|Walk Facts||Good book about tramping in New Zealand|
|Estimated time||2 days (1 hard and 1 easy/mod day)|
|Hiked on||15-16th March 2020|
|Map & GPX files||See the online map below (with GPX download)
Open the track at NZ Topo Maps
|Participants||Anna, Gill & me||More books about tramping in New Zealand|
Autumn has arrived in Arthur’s Pass. It’s much more gentle than the European autumn. There are no yellow or red coloured leaves falling towards the ground, everything stays green. Yet you do get autumny vibes from nature – the light becomes much more gentle than in the summer, the mornings are chillier and the water is very fresh once again.
In Arthur’s Pass, there’s a track that I’d wanted to do for ages: Hawdon – Edwards Route that connects popular Hawdon Hut with slightly less popular Edwards Hut. I started off by Hawdon Shelter where I was dropped off by Anna and her Mum, Gill. They continued further along the highway and the deal was that we’d meet at Edwards Hut. They were doing an in and out trip along the Edwards Track, and I was doing a full U-shaped track.
Getting to Hawdon Hut was the easiest part of the trail. It took me about 2 hours. There were multiple compulsory river crossings but the route was relatively flat and easy to follow.
Right behind the hut, there was a steep section that climbed up to the 1000m contour. The rest of the route to Walker Pass was a bit wet and overgrown, but relatively easy to follow.
Between Walkers Pass and the left turn from Otehake River there was quite a tricky section. The track is marked with just occasional rock cairns and there is a lot of boulder hopping involved. Once I hit the turnoff to Tarn Col on the river’s TL, the track up to Tarn Col was also a quite exhausting experience. It was about 400m ascent on steep rocky terrain on the unclear path. There is a lot of rolling scree and endless stream crossings.
When I finally got to Tarn Col, it was immediately clear that it was worth it: the views across Taruahuna Pass were truly amazing.
It’s a really magical place and I’ll definitely come back here to explore the pass a bit more.
Travelling down from Tarn Col to Taruahuna Pass was the trickiest part of the route. The path is extremely steep here and I actually decided to take the debris on the left where I successfully managed to scree run. However, the scree is really steep and at the top, there are plenty of huge rocks that are waiting for an opportunity to roll down. If you decide to go this way, make sure that you don’t join them. Perhaps a safer yet still very steep way down would be to follow the marked poles straight down.

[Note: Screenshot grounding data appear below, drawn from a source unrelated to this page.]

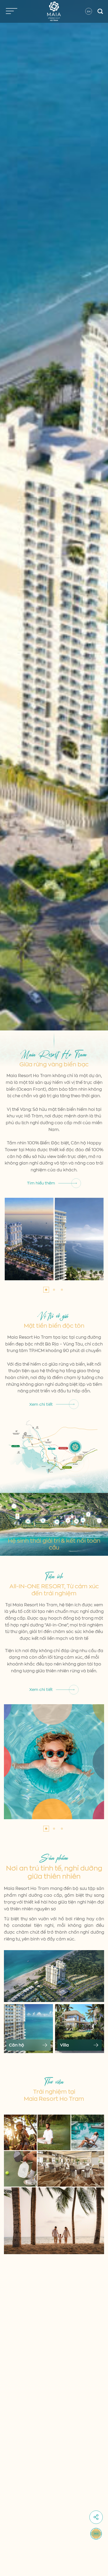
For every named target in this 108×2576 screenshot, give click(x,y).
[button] (46, 1290)
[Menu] (10, 10)
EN (88, 11)
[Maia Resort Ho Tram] (54, 11)
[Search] (101, 11)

Going across Taruahuna Pass was slow as there were a lot of sharp boulders everywhere. Once I reached the tussock line, it was much easier to tramp. The trail was occasionally marked with orange poles but the path was quite well trod.
At Edwards Hut, I met up with Anna and Gill which was great. They said they’d only arrived about 20 minutes before! It took me 7.5 hours to tramp from Hawdon Shelter to Edwards Hut but I have to say that I’m a fast tramper.
At Edwards Hut, we made some food, took some pictures and went to bed to have a read. During the night, we were woken up by kiwi calls and later on by an earthquake. The following morning, we set off on the journey back to our car at Greyneys Shelter. The track had some ups and downs and some parts were technically quite challenging. The only compulsory river crossing was only at the end of the trail by SH73. We crossed numerous side streams the flow was low enough to rock hop across all of them.